Они часто заходили к дяде Игорю. Там Илья начал писать Дашин портрет. На эскизы будущих пейзажей он разрешал ей взглянуть, на портрет нет. Тем сильнее раздувалось в ней любопытство: что же там, какая она со стороны, какой он видит ее?
Им нравилось гулять в дядином саду. Им нравилось стоять у обрыва, взявшись за руки, и молча смотреть вниз, вдаль. Им казалось, что с каждым глотком парного воздуха вся красота вокруг вливается в них и передается им покоем и солнечным, ярким ощущением счастья.
Дядя накрывал на стол в беседке, а потом они пили чай и слушали его рассказы о войне. Для них это стало чем-то вроде ритуала, еще больше сближающего их.
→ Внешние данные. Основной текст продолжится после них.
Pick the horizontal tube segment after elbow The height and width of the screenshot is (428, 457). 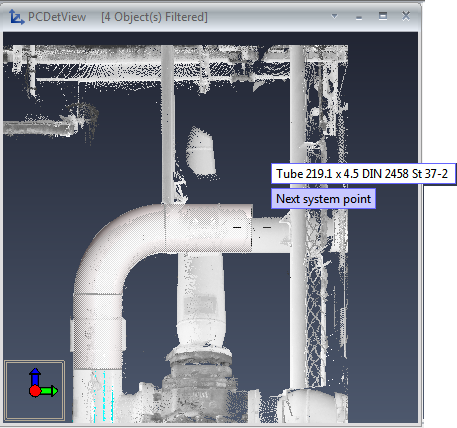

– В первый год войны довелось мне плыть в ледяной воде зимой. Это было во время боев за Крым. Между Керчью и Феодосией высадился наш десант, но продержался недолго: полмесяца. Был январь, на море шторма, а с суши наступают немцы: пути снабжения перерезаны, пополнение прислать невозможно. Тогда те, кто остался в живых от этого десанта, прорвались с боем в Керчь и закрепились на горе Митридат. Наша бригада окопалась недалеко, и две роты, мой взвод в том числе, было приказано послать со стороны Керченского пролива им в помощь, обеспечить отступление. Людей эвакуировали на катерах, но вскоре немцы подтянули силы, выбили нас с горы Митридат, и мы, те, кто остался, спустились к бухте. В учебниках написано, что удалось эвакуировать всех, нет, не всех. Немецкие катера уже были в Керченском проливе, правда, и наши «охотники» еще оставались в бухте. С суши наступала немецкая пехота, деваться было некуда: или вплавь, в море, или пулю в лоб. Сдаваться не собирались – это та же смерть, только позорная. Я и еще один боец нашли бревно, сняли с себя ремни, привязали себя за одну руку к бревну, а второй гребли. Было 15 января, вода – 7 градусов. Сколько можно в такой воде продержаться? Мы были не одни, рядом на бревнах плыли еще человек сорок-пятьдесят. Сколько из них выплыли, не знаю. А немцы высвечивали нас прожекторами и стреляли. Напарника моего убило. Я его отвязал от бревна и поплыл дальше. Меня подобрал наш катер. Неделю я пролежал с воспалением легких и опять на передовую, на ту же высоту, где оставалась моя часть. Там уже меня ранило, ранило два раза подряд, я двадцать дней провалялся в госпитале, а потом на десять дней получил отпуск и поехал домой, к родителям. Меня там уже не ждали: незадолго до этого получили на меня похоронку. Мать, увидев меня, чуть в обморок не упала, море слез выплакала. Так вот получилось: когда меня ранили, я упал, и никто не видел, как меня оттащили. В том бою масса людей полегла, высота то к нам, то к немцам переходила. А когда бой кончился, меня уже в госпиталь отправили. Вот и подумали, что я погиб.